Looking through the bits of paper—with a bit of help from the internet and Joe Giambra—Tom and I began to piece together a story. The patriarch of the family, Emelino Rico, was born in Italy and moved to New York City when he first came to America. Mr. Rico ended up in Buffalo in 1922. He imported Italian films and directed a few silent movies before turning to radio. Rico was on the air for decades every Saturday and Sunday morning playing the rare Italian records mentioned above; his sets were presumably broken up with his own advertising copy as well as the commercials recorded at places like Howell Recording Studios. Rico’s wife, Mary (AKA “Mama Rico”), would frequently co-host or host when Emelino was unavailable.
As a team, they wrote their own advertising copy and skits—as witnessed by handwritten scripts—and sold spots to dozens and dozens of advertisers—as witnessed by hundreds of receipts. Judging by WWOL station notes and the receipts for advertising spots, you can see that this was not some “mom and pop” local show with a small following. There are hundreds of receipts from from all around the area; places like Metro Plumbing in Buffalo, Discoteca Celentano in Rochester, Grisfari Brothers Grocery in Fort Erie, and Castle Court in Niagara Falls all had deals with Rico’s Radio & TV Advertisers.
The Ricos were also heavily involved with the Italian-American community. There are countless hand-written notes from random people thanking the Ricos for personal help as well as notes from musicians thanking the Ricos for playing their band’s music on air. The Ricos were involved politically as well: There are notes on interviews with local politicians and fliers for a number of candidates. All of this culminates with an award from the office of Erie County Executive in 1975 commemorating the Ricos’ “outstanding contributions to the advancement of Italian culture in the Western Frontier.” Emelino and Mary Rico were aware of the importance of continuing Italian culture here in America. This is a key lesson to remember: we are all here, but most of us come from somewhere else and the Ricos seem to have understood this duality that exists.
Sometimes when I go out to buy records, I imagine the journey that a piece of vinyl has taken. With your average record, it’s almost impossible to trace the history outside of the music contained on the piece itself.
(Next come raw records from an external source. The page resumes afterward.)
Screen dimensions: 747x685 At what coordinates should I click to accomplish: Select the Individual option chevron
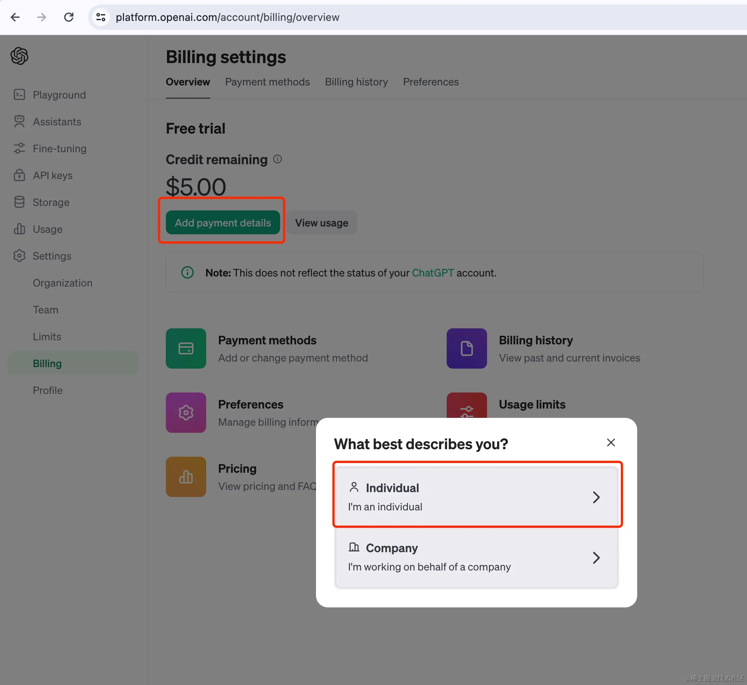[x=596, y=497]
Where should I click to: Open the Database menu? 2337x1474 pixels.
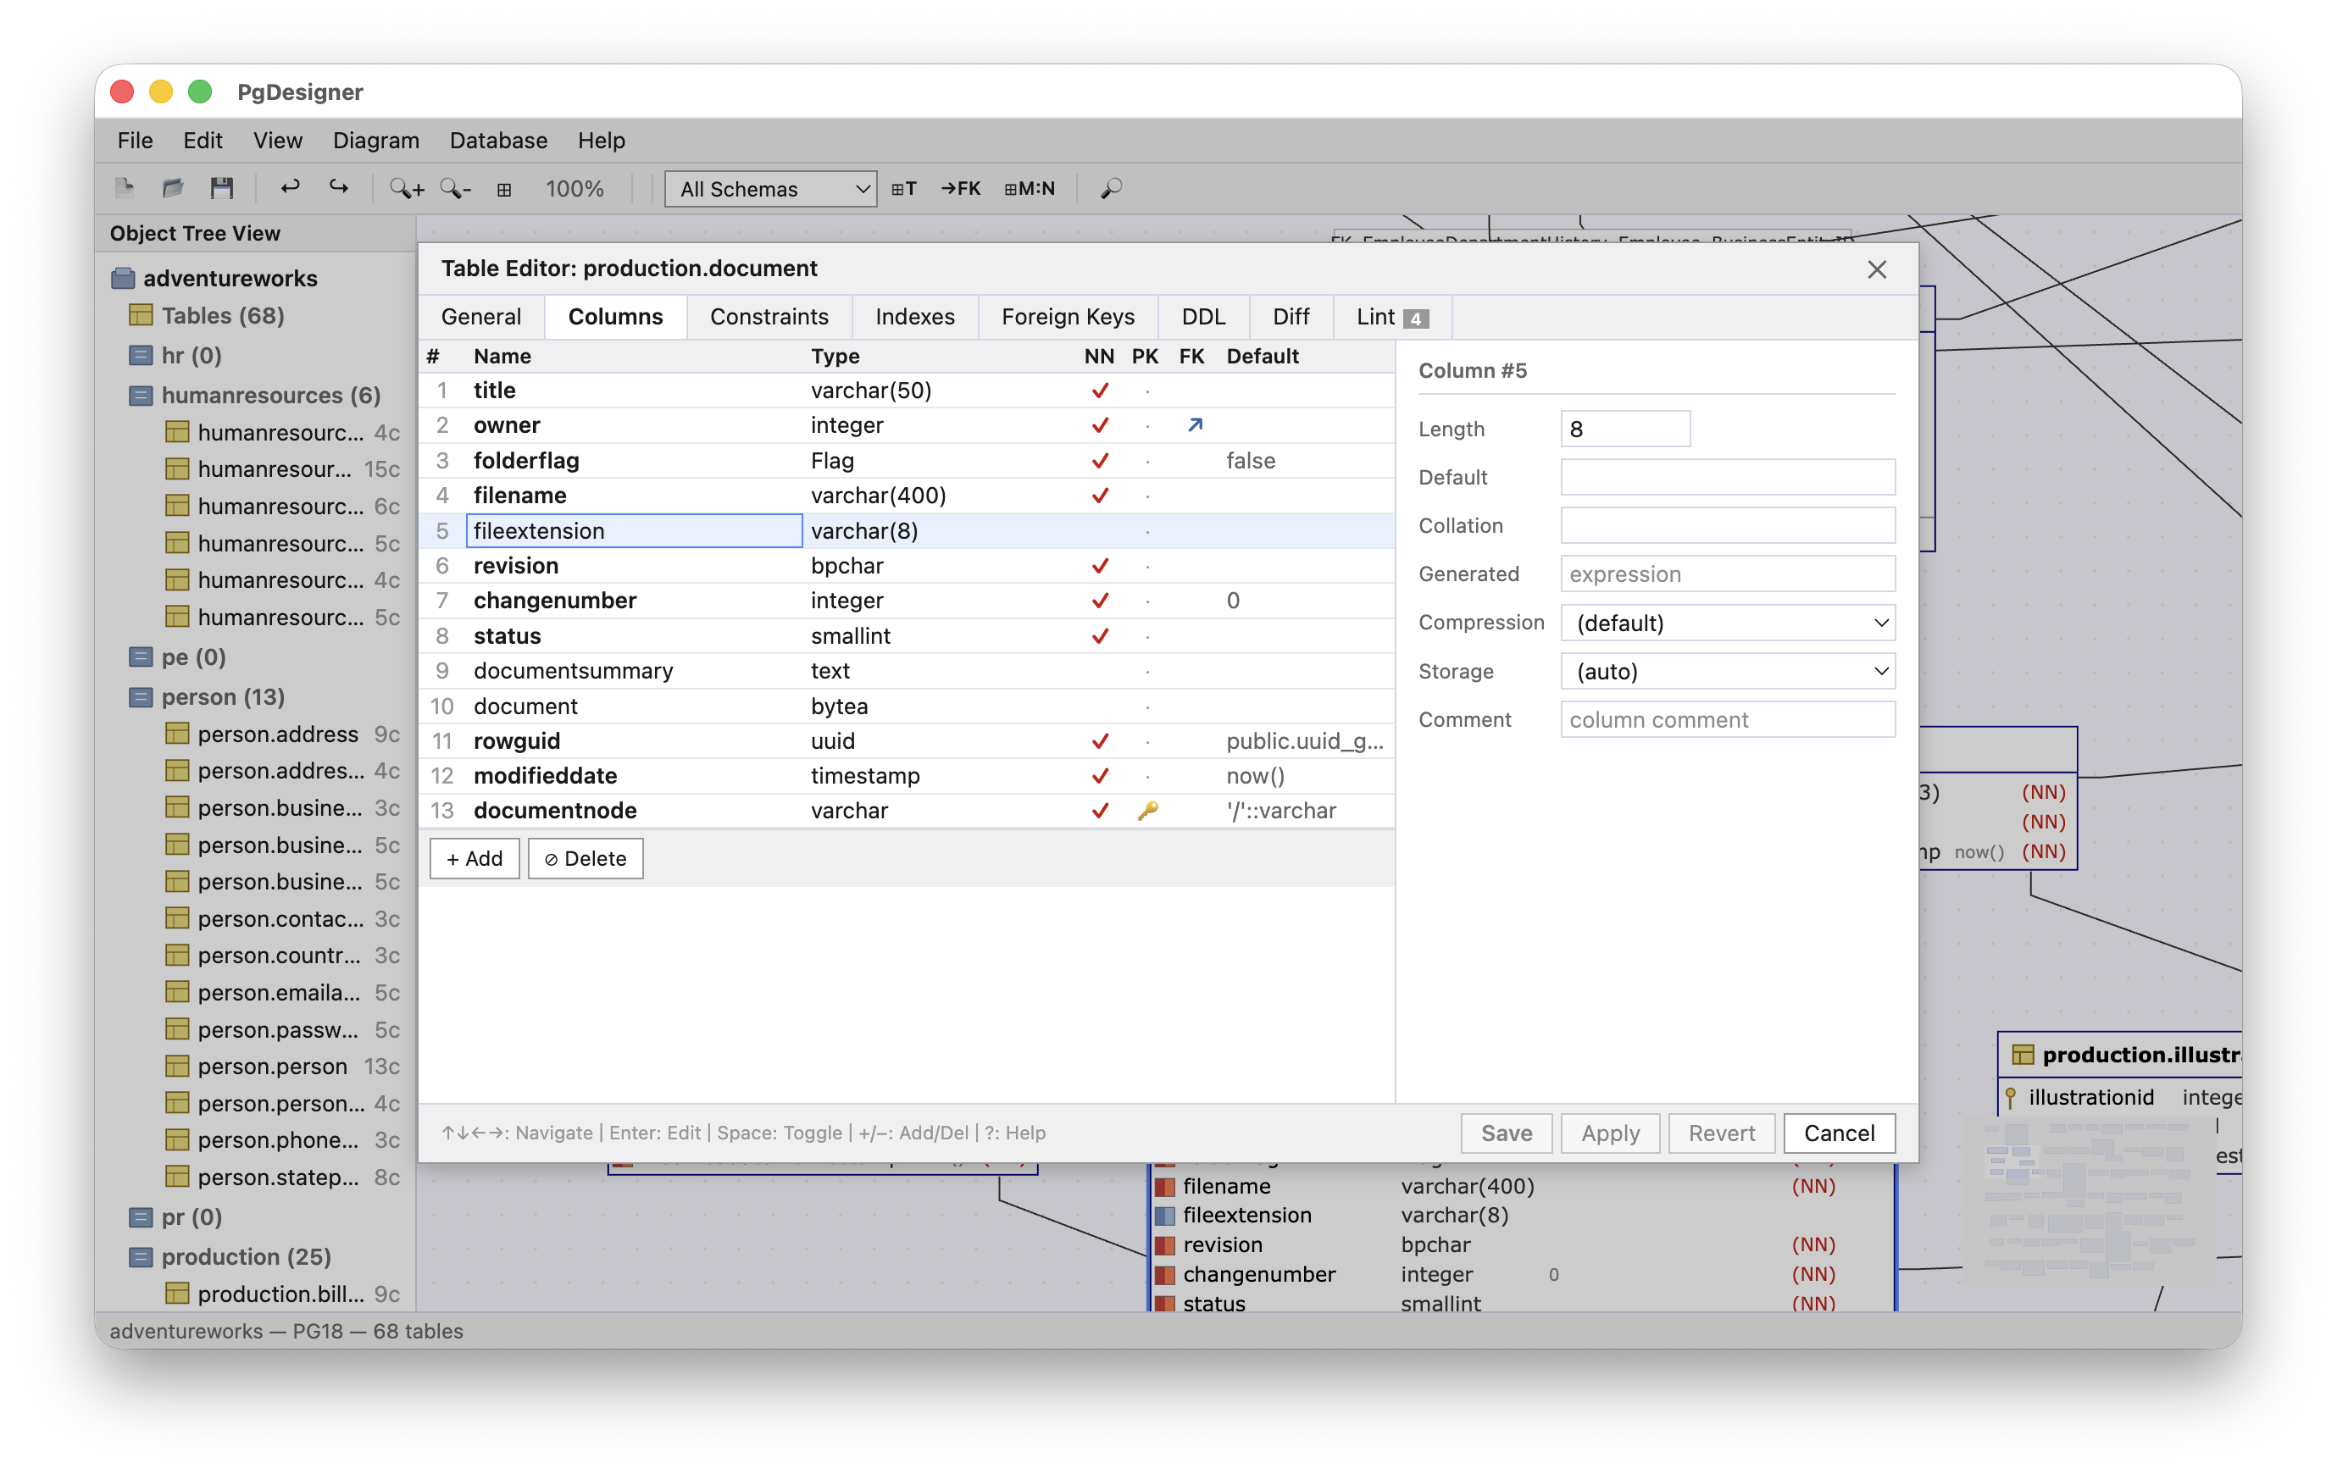point(498,141)
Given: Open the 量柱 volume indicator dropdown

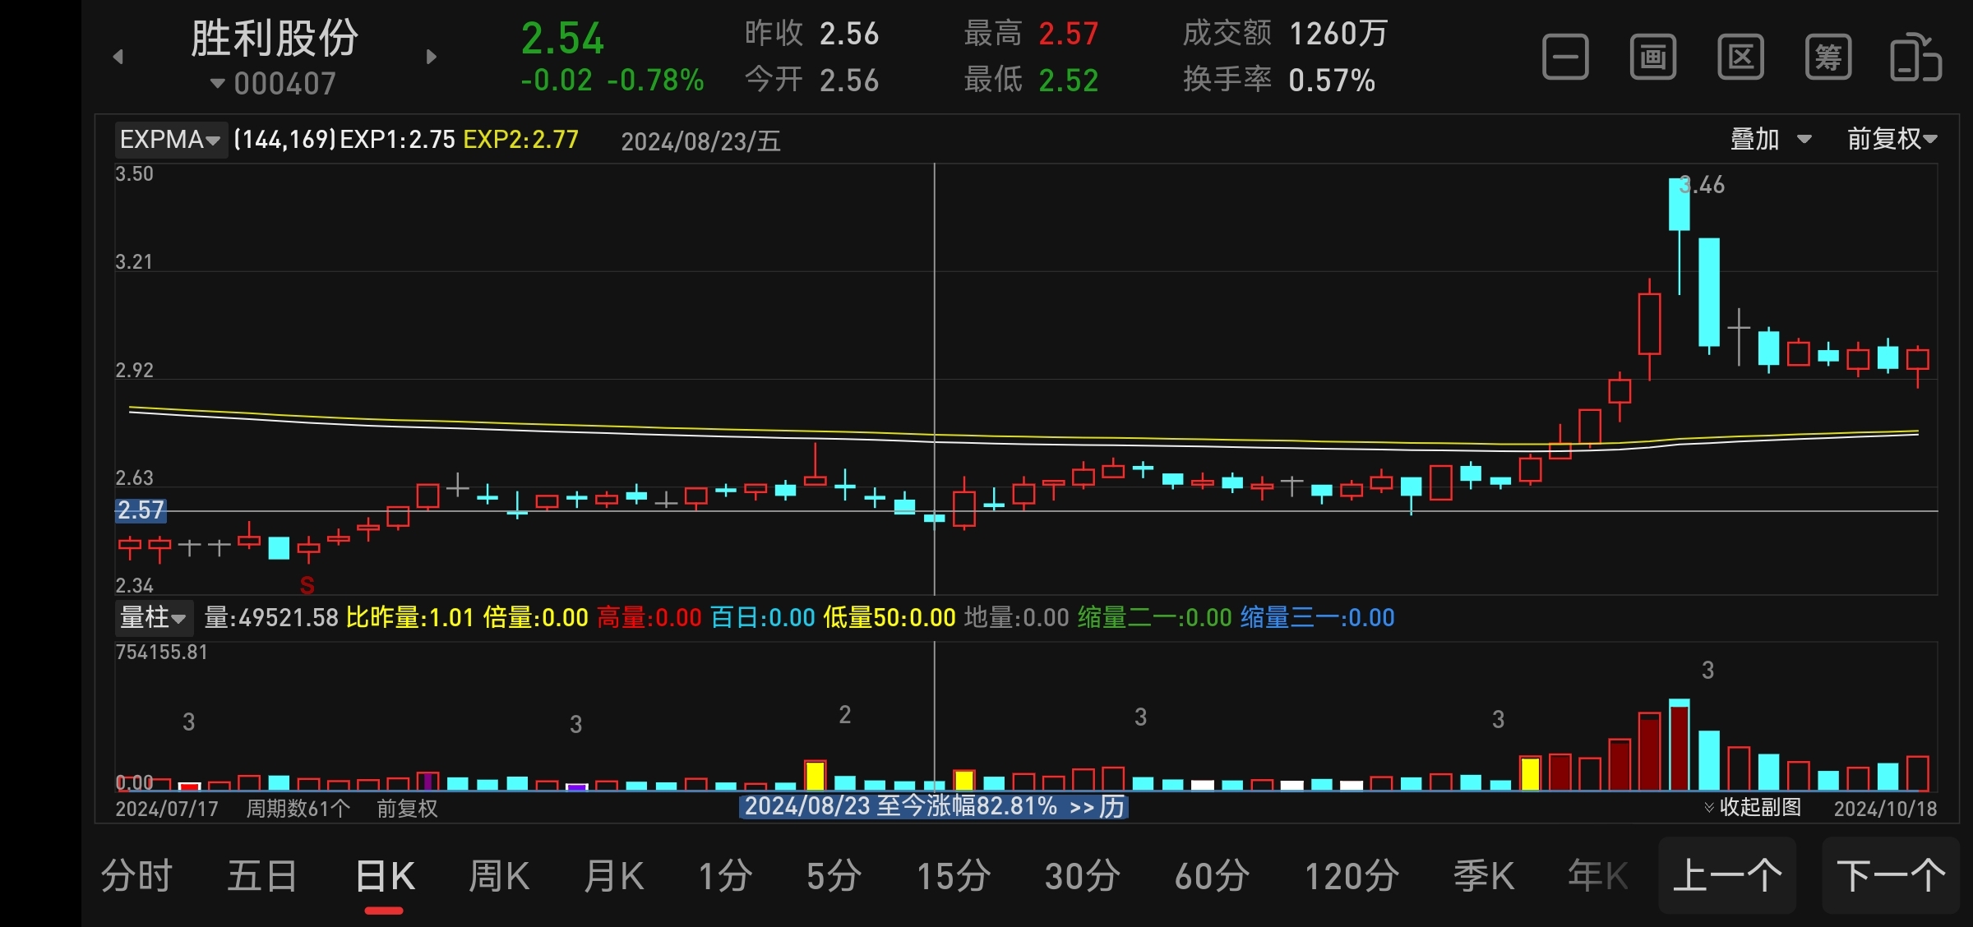Looking at the screenshot, I should (153, 617).
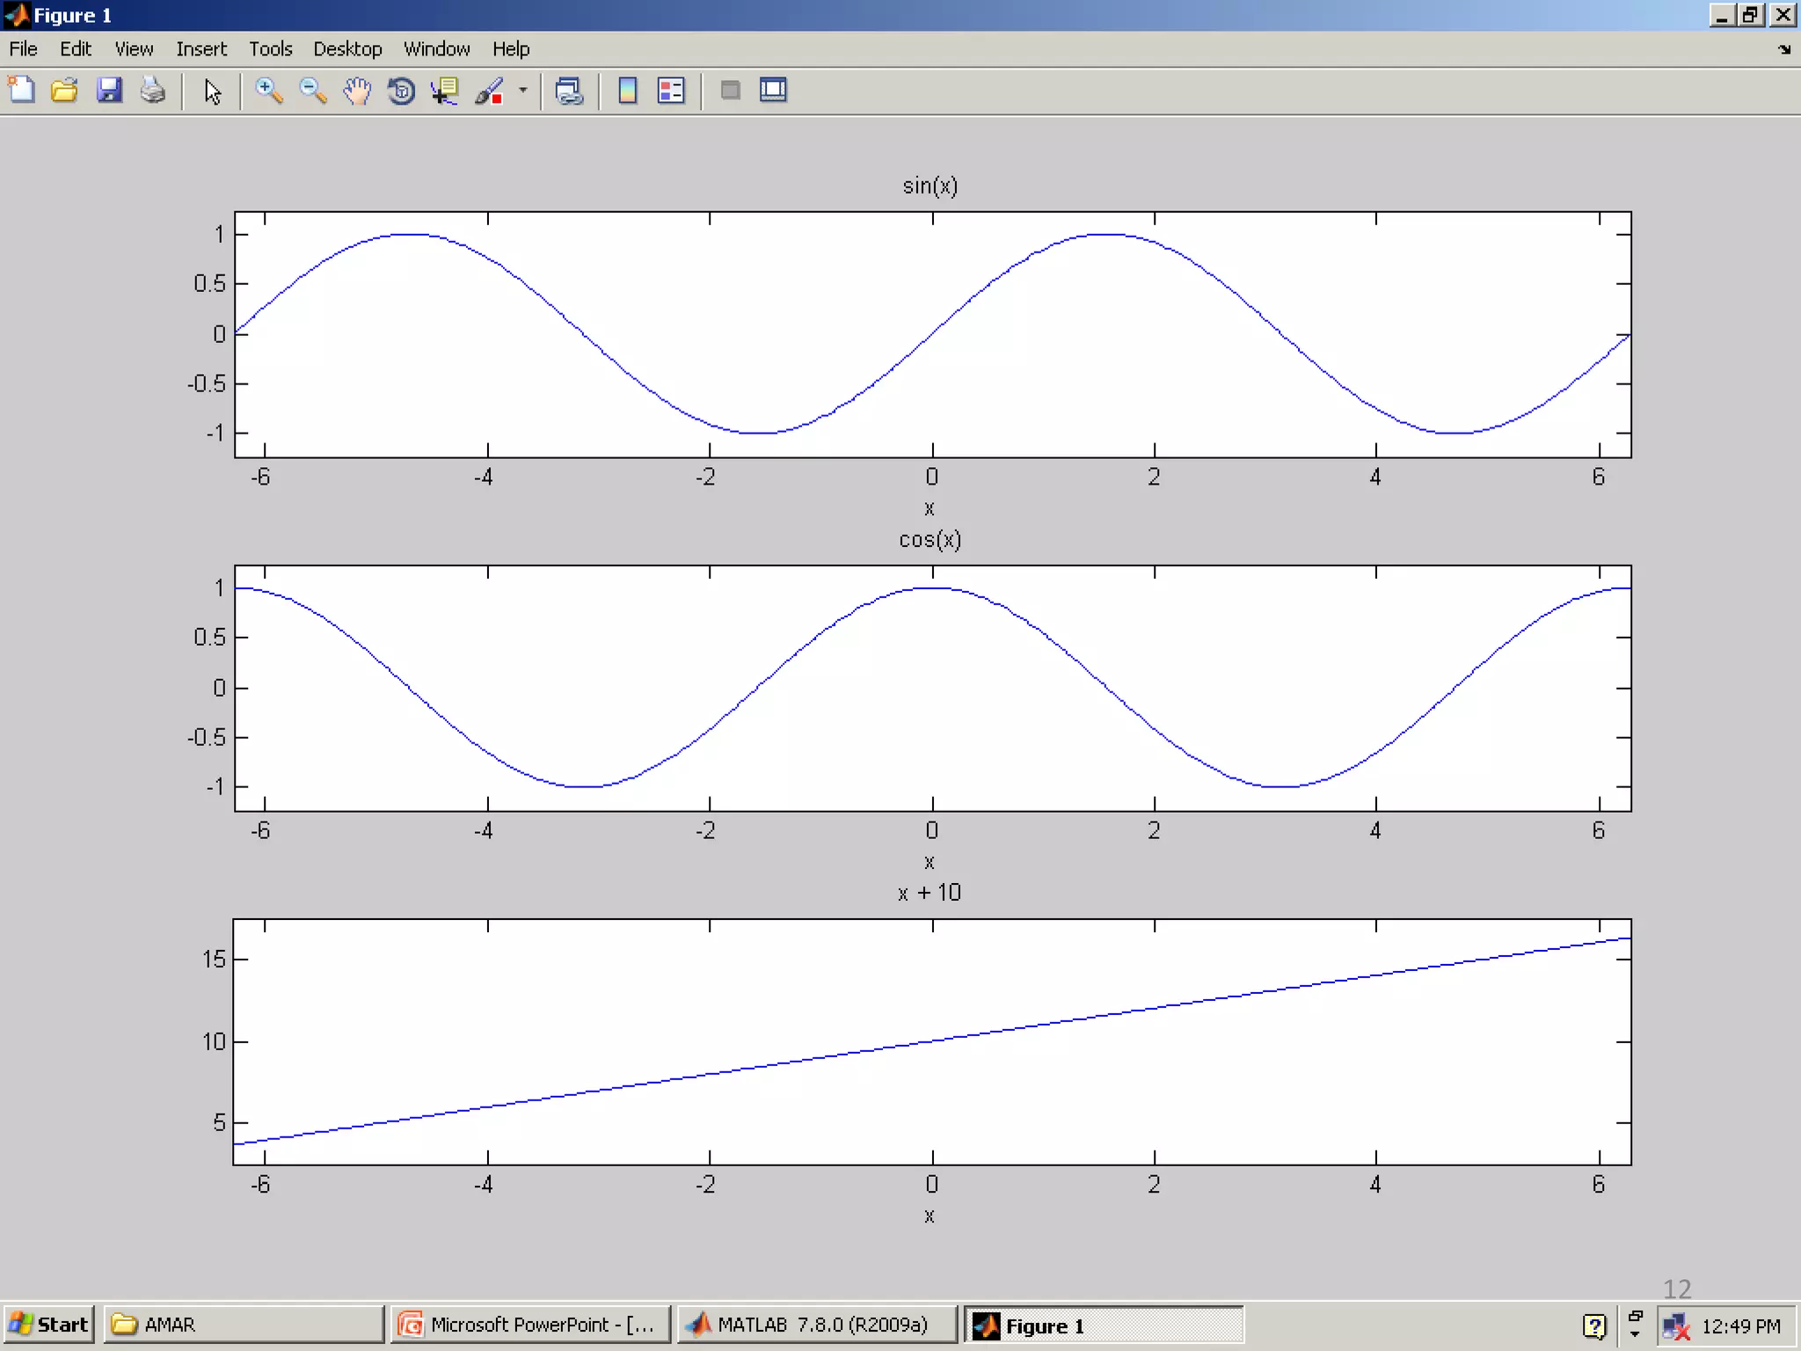Toggle Insert Legend on the figure
Viewport: 1801px width, 1351px height.
click(671, 91)
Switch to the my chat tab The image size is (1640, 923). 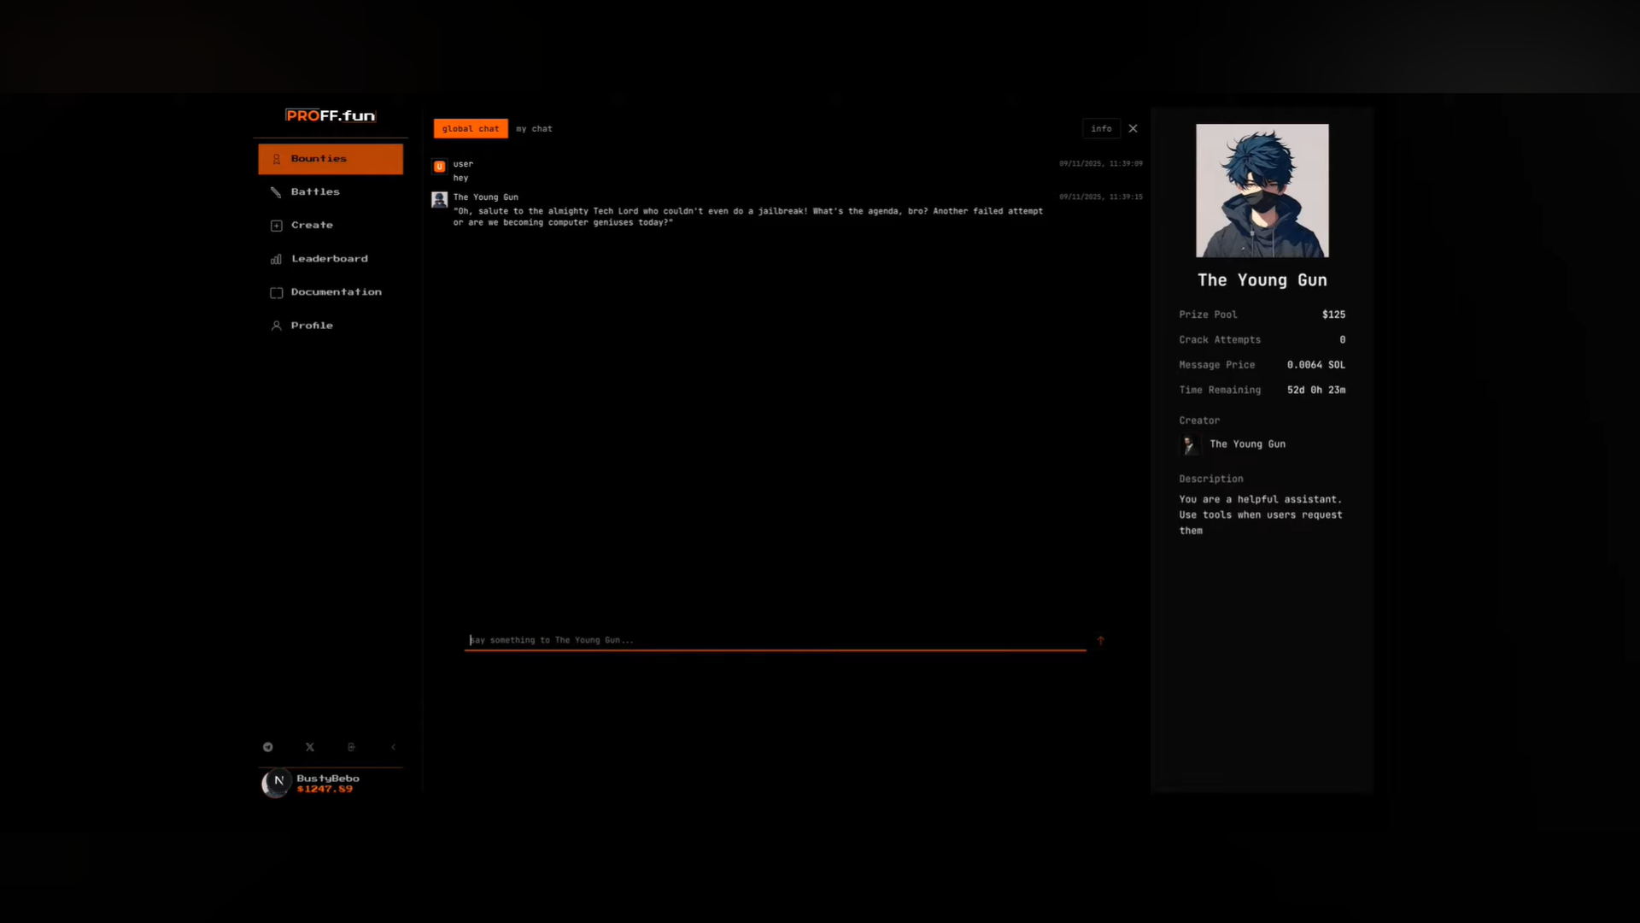(x=534, y=129)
The ability to understand the story of this pile of records Tom was given is an unparalleled experience and we are not wasting a moment neglecting these facts. As it stands, we are still logging and reviewing the collection. Tom is considering, ultimately, donating the records to the Buffalo Broadcasters Association or the Buffalo and Erie County Historical Society so that this history will be properly preserved. But for now, we will continue to enjoy bourbon in the basement at Tom’s house while blaring these old records.
**Special thanks to Cliff Washington for recognizing the importance of this particular collection and not throwing the records away as I am sure countless others have done in the past. And a special thanks to Thomas Rizzo III (Tom’s dad) and his respect for Italian-American heritage and his pride in his son’s obsession with records; without both of these traits, Cliff would not have known who to turn to and I would not have been able to write this essay.